### ABOUT THIS TASK
Each line from the one with "Screen dimensions: 1372x886" through the last line of the material is to be printed exactly; no other line and no picture belongs in the copy.

### DATASET EXCERPTS
-- Opening Marker --

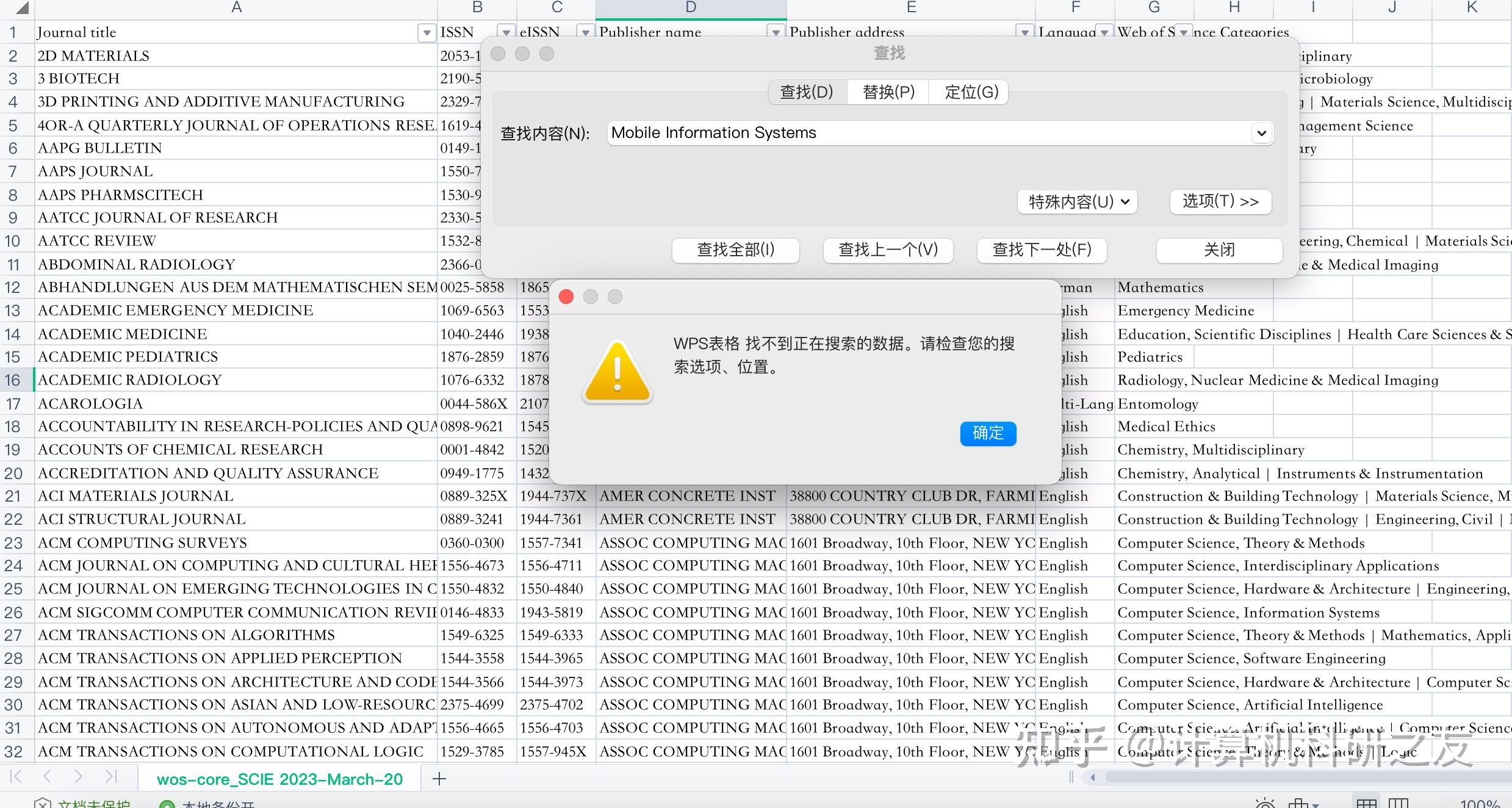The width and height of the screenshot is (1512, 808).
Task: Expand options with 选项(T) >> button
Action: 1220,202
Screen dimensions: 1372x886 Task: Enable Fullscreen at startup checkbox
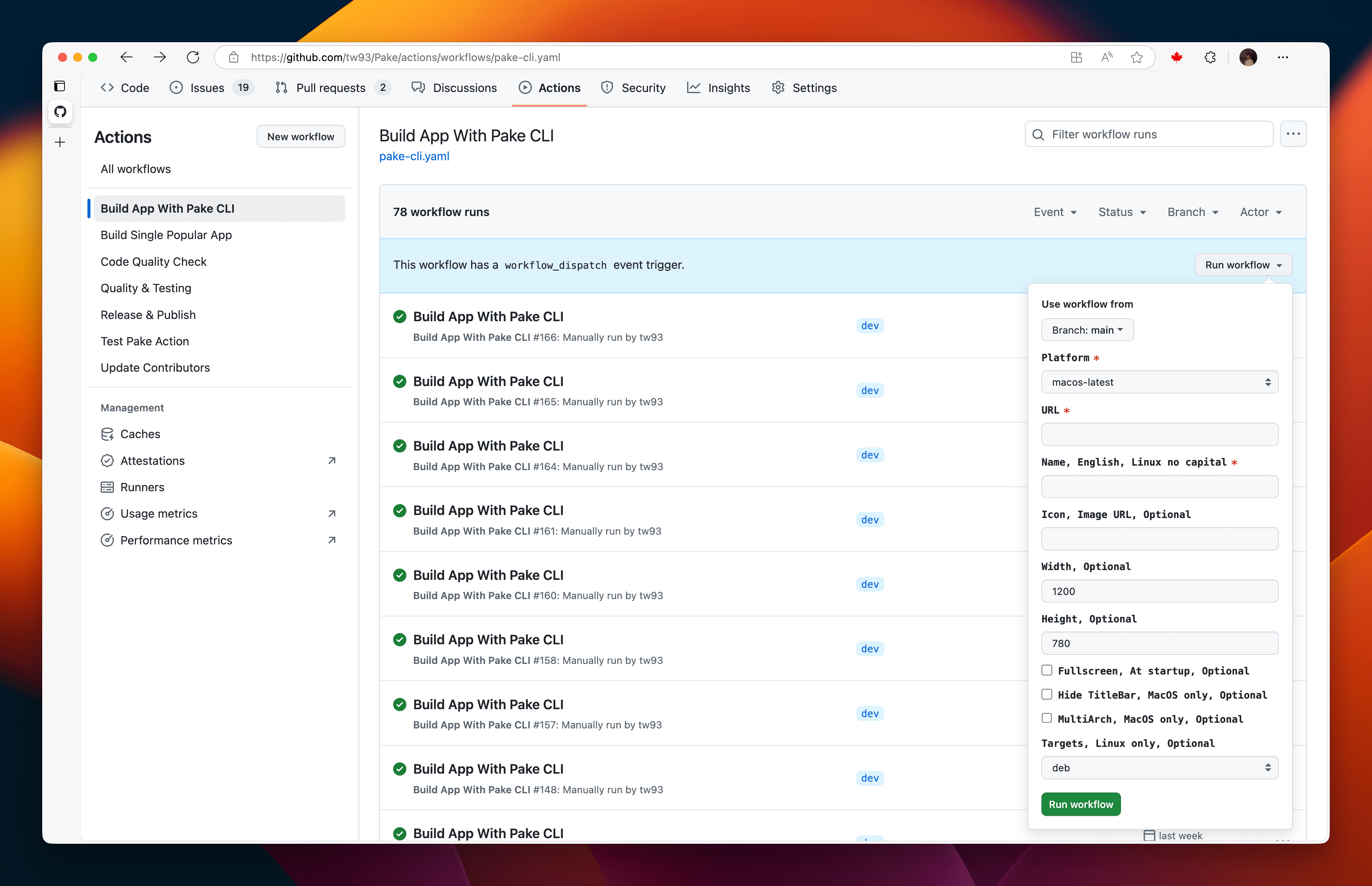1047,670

-- Closing Marker --

### EXERCISE ANSWER
Screen dimensions: 1372x886 Task: Enable Fullscreen at startup checkbox
1047,670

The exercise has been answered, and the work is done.